Dr Gindi, Terrified!, Bronze 2021. 37 x 24 x 29 cm

Fracture

Whereas She that Spreads the Winds inhabits a celestial realm and materializes the fleeting dimension of flowing into being, the coarsely modeled sculpture Terrified!, from the series “Fractured Reality,” is mired in a morass of fear, sucked into a terrestrial pit of paralysis. The rough formless figure suggests both a visage, disfigured by emotional affliction, and a maimed body, withered and wallowing in the mud of inner torment. From a frontal angle, two gaping holes in place of eyes, reminiscent of the cavities in a skull, cast a blind stare alongside a smashed nose protruding above the prison cell of a mangled mouth with monstrous fangs frozen aghast in an expression of existential horror. From the back, an amorphous blob of primal matter teeters precariously on two stumpy legs, a sort of stunted humanoid engulfed in the miasma of its own troubled state of mind—the impediment to reaching a space of infinite potential.


Dr Gindi, The Horticulturist, Bronze 2021. 51 x 25 x 22 cm

Finding

My series “Finding Ways” addresses the removal of the emotional obstacles that prevent us from realizing our true selves. In the sculpture The Horticulturist, the fragments of being torn asunder in the sculptures of “Fractured Reality” begin to coalesce.
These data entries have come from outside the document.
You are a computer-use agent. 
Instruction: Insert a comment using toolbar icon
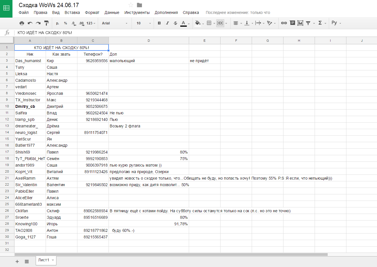(x=292, y=23)
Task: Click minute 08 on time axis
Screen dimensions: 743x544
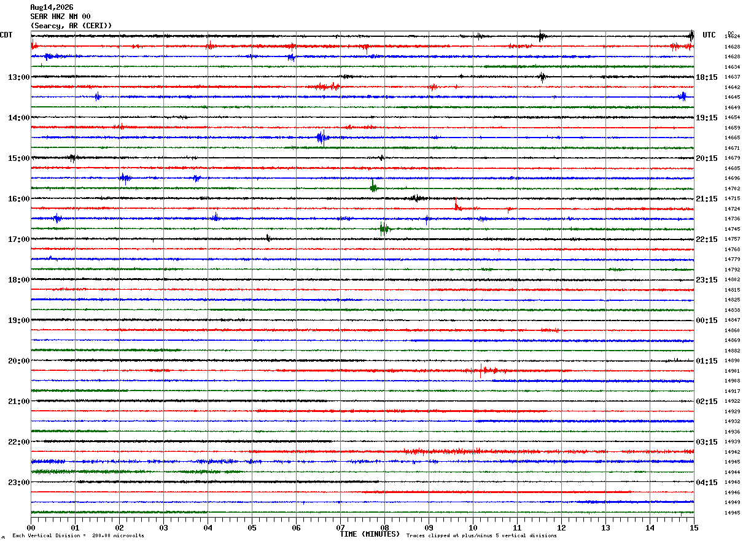Action: 384,527
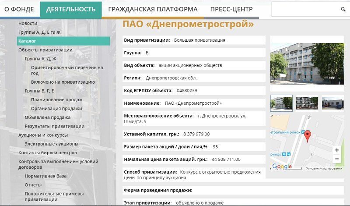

Unlike the disintegration at work in Terrified!, the gardener has shed his fears to embrace the growth that he engenders. While his contorted facial features reveal the harrowing ordeals that might have blocked his path, the character is tending to the seeds of change that will bear the fruit of inner peace and serenity. Though lopsided and mismatched, the asymmetrical size and placement of his eyes convey conviction and intent as if he were gaining greater vision after his trials and tribulations to finally recognize the right direction leading to infinity. No longer afraid of encountering ambiguity and contradiction along the way, he embarks on a course of purposeful wandering through space and time. The Horticulturist seems to merge with the plant life he is nurturing, their rootedness ensuring a common endeavor to rise up toward the warmth and light of the life-generating sun. The hybrid form, in which face and body, along with their associative mental and physical states of spirit and matter, intertwine with the vegetal curves, leaves and blossoms of renewal and metamorphosis. Striving upward toward the spiritual essence permeating the expansiveness of being, he cultivates a perpetual encounter with the infinite. 

Infinity Leads the Way

This triad— “Fluidity of Being,” “Fractured Reality,” and “Finding Ways —forms an interdependent ensemble, a kind of helix of inseparable concerns that animate my work. Approaching sculpture from the perspective of philosophical inquiry, I envision the creative process as an ongoing exploration of the concerns at the core of the human condition—the search for meaning and purpose in an exterior world that often seems alienating and devoid of humanity. Yet it is our own distorted picture of reality that hinders our ability to seek both within and beyond for our infinite essence. Art, whether it be sculpture, poetry or another means of creative expression, offers a more intuitive way of approaching these existential questions. In the final lines of “O sweet spontaneous,” American poet E.E. Cummings observes how the earth, in response to metaphysical queries, answers “them only with spring.” Misleadingly simple, this reply seems to suggest that no matter how much we might objectively know about the world, the true nature of reality can only be found in life itself—the way to infinity.